In this community, diverse and bold,
We're crafting the future, uncontrolled.

Later, I joined Will, Shaq, and Alex to do Rustlings. We all did the solutions on our systems and made some decent progress. It was great to do this in a group because it would’ve been quite boring otherwise.

Not many people know, but listening to this in the background while trying to understand Rust has a 100% success rate. If not, well, you end up with two solid reasons to headbang.

Right after Rustlings, I went to watch some non-programming talks. I loved Zack Scholl talk on The Zen of Running. The presentation slides were crisp and beautiful 🤌🏼. I’ll make sure to keep coming back to them every time I look for some inspiration to run.

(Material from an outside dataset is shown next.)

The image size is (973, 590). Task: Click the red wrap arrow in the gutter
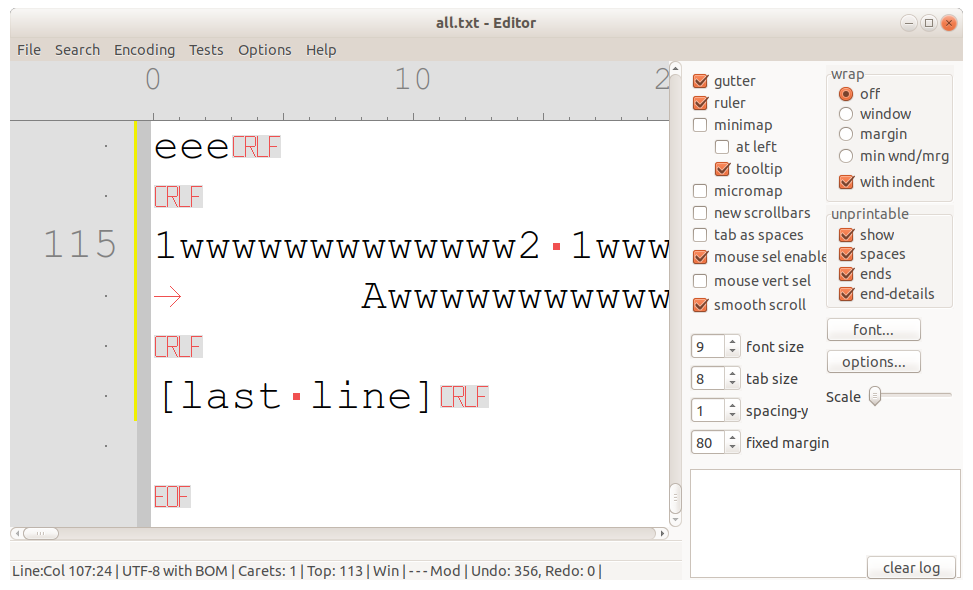coord(167,295)
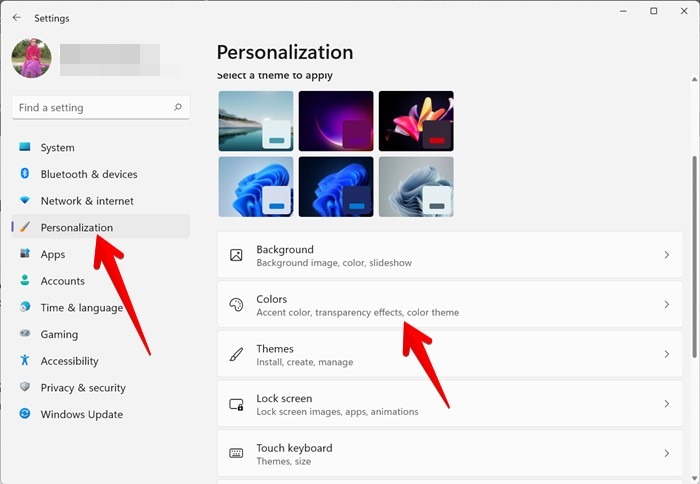Open the Accounts settings section

(x=62, y=281)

Finally finished Chapter 5 of Crafting Interpreters. I’m still a bit clueless. I’m pretty sure I don’t understand the visitor pattern very well. I’ll see if it can be removed. Otherwise, I’m quite happy with my Java code. It’s much more concise than what’s there in the book.

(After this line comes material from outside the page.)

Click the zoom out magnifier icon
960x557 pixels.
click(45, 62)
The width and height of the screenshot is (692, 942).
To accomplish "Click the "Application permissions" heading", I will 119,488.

Day 4 - Thursday, Feb 1st: Crafting Interpreters

Attended the Crafting Interpreters study group. I forgot what we discussed but it was interesting. Also, I’m like wayy behind. I have to wrap up Chapter 6 and 7 this week. Over the weekend, I realized life is too short to be willingly writing Java. I’m considering to move my jlox implementation to Clojure.

I had a Lovely coffee chat with Thomas Kelly. We discussed a bunch of topics. His time in India, Cricket (He doesn’t follow it), Games, OOP vs Functional approach and our struggles with Crafting Interpreters. It’s always so fun talking to folks who don’t come from a traditional computer science background.

Day 5 - Friday, Feb 2nd: Rust and Redis

I paired with Raunak on my jlox implementation. We tried some ways to avoid using the visitor pattern for forming the AST.

Later I thought of an idea to make a Pomodoro/reminder tracker app as a TUI in Rust.

Read the slides of Rust lecture from CS242 course. Quite a clear demo of the ownership and borrow model. I also got to know that ownership isn’t a new concept.

Made some progress on the Build Your Own Redis course. It’s pretty fun!